### [Problem 1]
Copy the stretch of the column about Tamsin Dunwoody from "The letter had" through "by-election for Labour.", swapping "smallholder" for "farmer".
### [Problem 2]
According to the column about Tamsin Dunwoody, who was her grandfather?

### [Supplied passage]
Best wishes to Tamsin from the Tories.
You must understand, the feeling addressed to Tamsin Dunwoody from Welsh Conservative leader Nick Bourne refers, election-wise, to when she fights a safe Labour Parliamentary constituency.
But Mr Bourne admitted he had already corresponded with Ms Dunwoody, one of the most redoubtable members of Labour’s backbenches up ’til last May.
The letter had been sent on the death of her mother Gwyneth, the firebrand MP for Crewe, and a lady of impeccable southern Valleys Labour credentials.
Mr Bourne added quickly it had been sent before the tall, fair-headed Tamsin, mother of five and smallholder with a tally of cows and pigs to her family’s name, had been chosen to fight the by-election for Labour.
Tamsin made a tremendous impact on the Assembly while she was here. That was presumably why she was wheedled into taking a key place on an Assembly committee which was, despite its name, pledged to delivering, sooner rather than later, a cull of the badgers which are a factor in the current bTB oubreak among cattle.
When one watched a committee session, Tamsin was unique. Sitting there, she would contribute sensibly. When she was not speaking, her head would be hidden behind her lap-top as she typed away. What was she typing ? Checking that the evidence being contributed by a civil servant could be sustained, by checking through primary sources ?
I fancy the Dunwoody genes live on into the next generation. Tamsin is the grand-daughter of Morgan Phillips, a long-serving general secretary of the Labour Party. Tamsin told me once, in the wake of an earnest Assembly discussion of what to do about wild behaviour on school buses, that her daughters had boasted to her about how they (mis)behaved on their school-buses in Pembrokeshire.
A bit, I am afraid, like me on the school train on the way home – putting both hands in the roof straps (hence the phrase, “straphangers”) and lifting both legs well off the ground. That was, for me, the 1950s. What did kids get up to half-a-century earlier ?
There were apparently no overt Welsh Tory offers to offer campaigning help to defeat Ms Dunwoody. Too much respect for her, is why. But plenty have gone to Crewe, although the aim of those who knew Tamsin well is rather to give Dr Brown a bloody nose.

### [Recorded information]
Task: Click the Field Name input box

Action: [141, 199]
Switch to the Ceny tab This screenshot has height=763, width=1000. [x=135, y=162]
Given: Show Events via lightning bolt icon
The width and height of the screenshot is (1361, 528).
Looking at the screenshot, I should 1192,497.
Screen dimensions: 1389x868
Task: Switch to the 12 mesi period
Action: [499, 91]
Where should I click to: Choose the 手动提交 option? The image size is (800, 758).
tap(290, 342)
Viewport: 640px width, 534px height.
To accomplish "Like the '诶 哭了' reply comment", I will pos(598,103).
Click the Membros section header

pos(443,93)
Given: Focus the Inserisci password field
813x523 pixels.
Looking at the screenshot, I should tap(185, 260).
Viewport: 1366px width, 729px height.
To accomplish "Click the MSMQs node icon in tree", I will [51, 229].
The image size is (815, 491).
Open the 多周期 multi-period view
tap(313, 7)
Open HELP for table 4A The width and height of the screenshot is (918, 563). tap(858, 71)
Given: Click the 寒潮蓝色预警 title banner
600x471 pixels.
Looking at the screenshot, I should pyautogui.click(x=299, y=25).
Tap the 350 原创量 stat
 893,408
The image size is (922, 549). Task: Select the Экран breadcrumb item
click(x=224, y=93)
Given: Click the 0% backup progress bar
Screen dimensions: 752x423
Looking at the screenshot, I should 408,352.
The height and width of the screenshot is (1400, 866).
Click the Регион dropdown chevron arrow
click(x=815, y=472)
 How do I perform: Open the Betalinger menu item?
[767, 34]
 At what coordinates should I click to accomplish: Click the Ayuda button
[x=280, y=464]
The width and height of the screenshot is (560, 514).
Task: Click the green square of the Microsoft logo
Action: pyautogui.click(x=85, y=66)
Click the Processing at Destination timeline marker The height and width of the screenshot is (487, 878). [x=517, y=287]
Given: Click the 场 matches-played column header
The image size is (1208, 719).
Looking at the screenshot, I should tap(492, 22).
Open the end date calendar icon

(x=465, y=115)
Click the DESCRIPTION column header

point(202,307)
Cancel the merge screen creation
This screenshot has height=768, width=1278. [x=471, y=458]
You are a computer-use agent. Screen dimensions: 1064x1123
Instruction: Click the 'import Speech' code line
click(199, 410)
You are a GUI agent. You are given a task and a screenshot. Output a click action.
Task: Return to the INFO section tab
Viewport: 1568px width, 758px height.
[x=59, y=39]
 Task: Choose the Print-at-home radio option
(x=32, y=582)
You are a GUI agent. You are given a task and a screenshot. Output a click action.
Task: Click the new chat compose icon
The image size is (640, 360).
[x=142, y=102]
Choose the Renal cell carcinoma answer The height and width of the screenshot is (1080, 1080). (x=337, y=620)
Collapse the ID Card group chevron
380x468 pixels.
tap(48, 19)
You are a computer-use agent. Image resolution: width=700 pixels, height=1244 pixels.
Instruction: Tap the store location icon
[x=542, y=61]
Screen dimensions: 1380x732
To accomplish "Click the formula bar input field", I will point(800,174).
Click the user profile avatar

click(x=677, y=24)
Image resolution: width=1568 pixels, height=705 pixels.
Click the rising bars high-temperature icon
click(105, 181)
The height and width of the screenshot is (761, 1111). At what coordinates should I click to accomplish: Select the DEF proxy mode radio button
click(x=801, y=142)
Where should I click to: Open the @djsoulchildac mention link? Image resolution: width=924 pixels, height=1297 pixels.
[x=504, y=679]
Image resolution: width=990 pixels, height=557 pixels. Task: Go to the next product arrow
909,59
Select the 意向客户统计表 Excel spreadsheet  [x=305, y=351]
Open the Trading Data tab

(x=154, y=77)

### [Expected answer 1]
The letter had been sent on the death of her mother Gwyneth, the firebrand MP for Crewe, and a lady of impeccable southern Valleys Labour credentials.
Mr Bourne added quickly it had been sent before the tall, fair-headed Tamsin, mother of five and farmer with a tally of cows and pigs to her family’s name, had been chosen to fight the by-election for Labour.

### [Expected answer 2]
Morgan Phillips, a long-serving general secretary of the Labour Party.